Si dichiaravano vegani convinti e sostenitori della campagna animalista, due persone denunciate a seguito dei controlli dell’Autorità Giudiziaria alla “Fattoria delle Coccole” di Appiano Gentile.

“Salviamo animali e promuoviamo una vita veg & cruelty-free!” Così si legge nella presentazione della pagina Facebook della Onlus animalista La Fattoria delle coccole di Appiano Gentile, che è finita al centro di un raid e perquisizione dei Carabinieri del Gruppo di Como dopo un esposto per presunti reati di maltrattamento animale.

Dopo la delega ricevuta dalla Procura in seguito all’esposto, gli ufficiali incaricati del sopralluogo presso le stalle ed i ricoveri della fattoria hanno potuto accertare i reati di maltrattamento e detenzione incompatibile con la natura degli animali per sei cinghiali che erano allevati in condizioni igienico-sanitarie non idonee, oltre a non avere mezzi adeguati e sufficienti per difendersi dalla calura.

Il recinto dove i cinghiali erano custoditi è stato ritenuto dai veterinari irrispettoso dei principi fondamentali del benessere animale, troppo piccolo per le esigenze di animali selvatici ed oltretutto sprovvisto di adeguati ripari dal sole e di un insoglio in cui gli animali potessero naturalmente rinfrescarsi.

La “Fattoria delle coccole” è stata trovata priva di qualunque autorizzazione alla detenzione di cinghiali, fermo restando che l’allevamento di cinghiali in tutto il Comasco, sia a scopo amatoriale che commerciale, è vietato da una delibera della giunta provinciale. Sequestrati anche quattro maiali che come i cinghiali non avevano sufficiente acqua a disposizione per difendersi dal caldo: nel recinto solo due vasche in cemento esposte in pieno sole e ricoperte da alghe e vespe.
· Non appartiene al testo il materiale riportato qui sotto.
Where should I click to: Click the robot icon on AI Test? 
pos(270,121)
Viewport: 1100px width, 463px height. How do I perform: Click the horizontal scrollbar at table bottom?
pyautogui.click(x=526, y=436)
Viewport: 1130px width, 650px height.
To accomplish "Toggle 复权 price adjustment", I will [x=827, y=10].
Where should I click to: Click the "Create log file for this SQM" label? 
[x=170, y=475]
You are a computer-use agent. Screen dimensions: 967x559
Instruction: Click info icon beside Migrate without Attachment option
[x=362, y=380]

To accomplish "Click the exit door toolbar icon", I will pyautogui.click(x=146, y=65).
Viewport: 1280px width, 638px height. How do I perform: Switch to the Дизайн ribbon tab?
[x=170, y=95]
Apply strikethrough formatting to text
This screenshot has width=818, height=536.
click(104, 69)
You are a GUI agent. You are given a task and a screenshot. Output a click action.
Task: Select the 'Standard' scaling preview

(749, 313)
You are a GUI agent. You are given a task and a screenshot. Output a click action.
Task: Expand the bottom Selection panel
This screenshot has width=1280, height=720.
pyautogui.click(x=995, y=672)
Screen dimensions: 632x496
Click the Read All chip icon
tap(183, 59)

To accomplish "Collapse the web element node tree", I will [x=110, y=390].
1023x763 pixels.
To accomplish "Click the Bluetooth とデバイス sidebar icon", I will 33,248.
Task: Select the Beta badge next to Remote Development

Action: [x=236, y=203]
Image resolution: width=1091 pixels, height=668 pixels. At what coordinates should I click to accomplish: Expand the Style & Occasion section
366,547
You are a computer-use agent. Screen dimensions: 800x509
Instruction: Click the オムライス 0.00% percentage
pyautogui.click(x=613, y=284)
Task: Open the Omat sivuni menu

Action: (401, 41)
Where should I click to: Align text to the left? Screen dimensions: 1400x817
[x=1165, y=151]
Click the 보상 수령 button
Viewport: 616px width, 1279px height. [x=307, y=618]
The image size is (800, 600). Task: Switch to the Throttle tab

Trovata anche la carcassa di una capra in avanzato stato di decomposizione e semi- interrata nei pressi dello stabile dei cinghiali, quindi non smaltita a norma di legge. I Carabinieri Forestali hanno pertanto contestato anche il reato di gestione illecita di rifiuti. Due sono i responsabili identificati dei reati  accertati, che sono stato deferiti all’ Autorità Giudiziaria.